Problem requirements
Set down precisely the lines from the line with "At what coordinates" through the end of the material, inclusive, and no pictures.

Supplied data
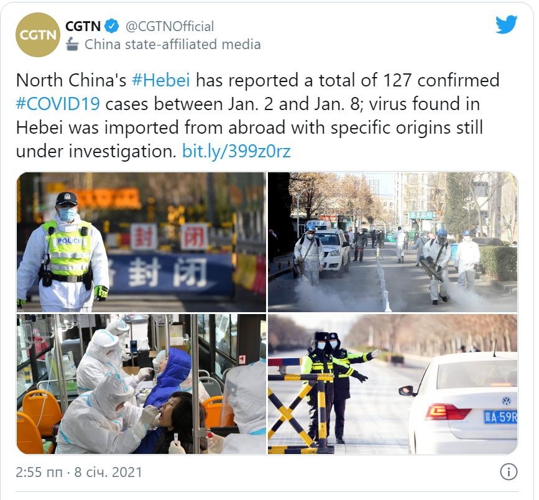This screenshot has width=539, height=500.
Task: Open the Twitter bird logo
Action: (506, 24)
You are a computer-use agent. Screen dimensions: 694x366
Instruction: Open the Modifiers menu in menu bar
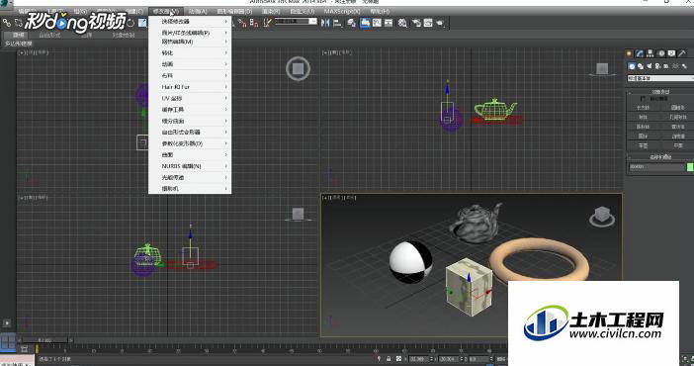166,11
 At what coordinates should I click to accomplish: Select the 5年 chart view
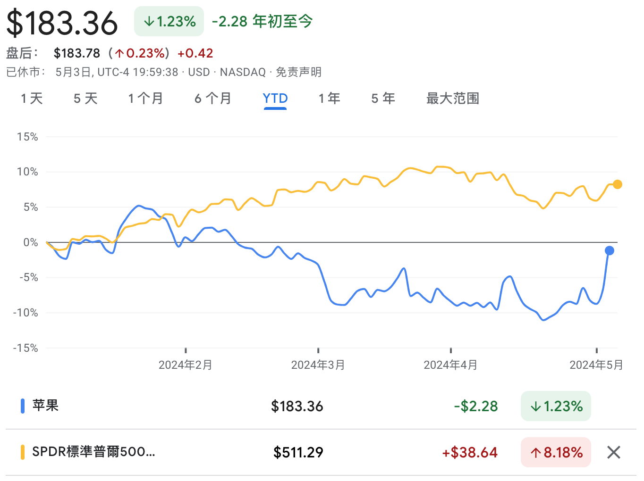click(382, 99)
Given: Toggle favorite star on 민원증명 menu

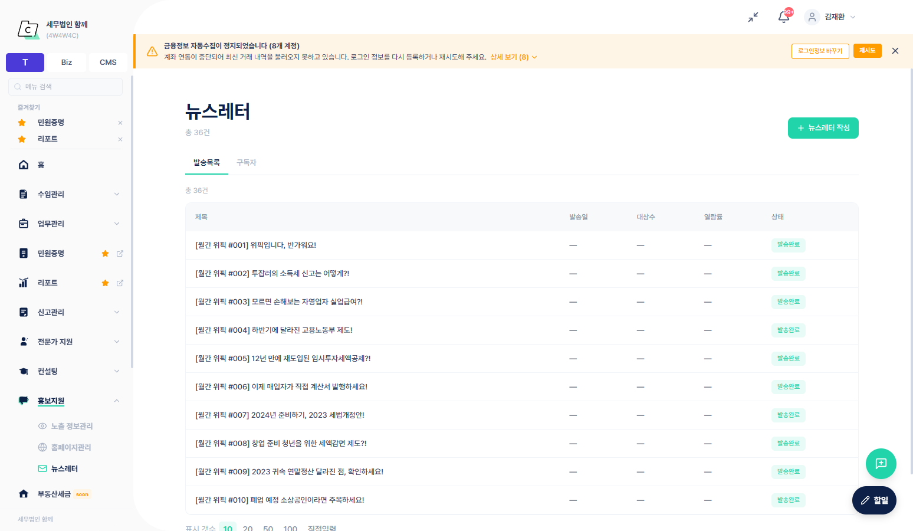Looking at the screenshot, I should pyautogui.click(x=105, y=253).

Solution below
 At what coordinates should I click to accomplish: Select the 5年 chart view
click(382, 99)
Given: Toggle favorite star on 민원증명 menu

Looking at the screenshot, I should pyautogui.click(x=105, y=253).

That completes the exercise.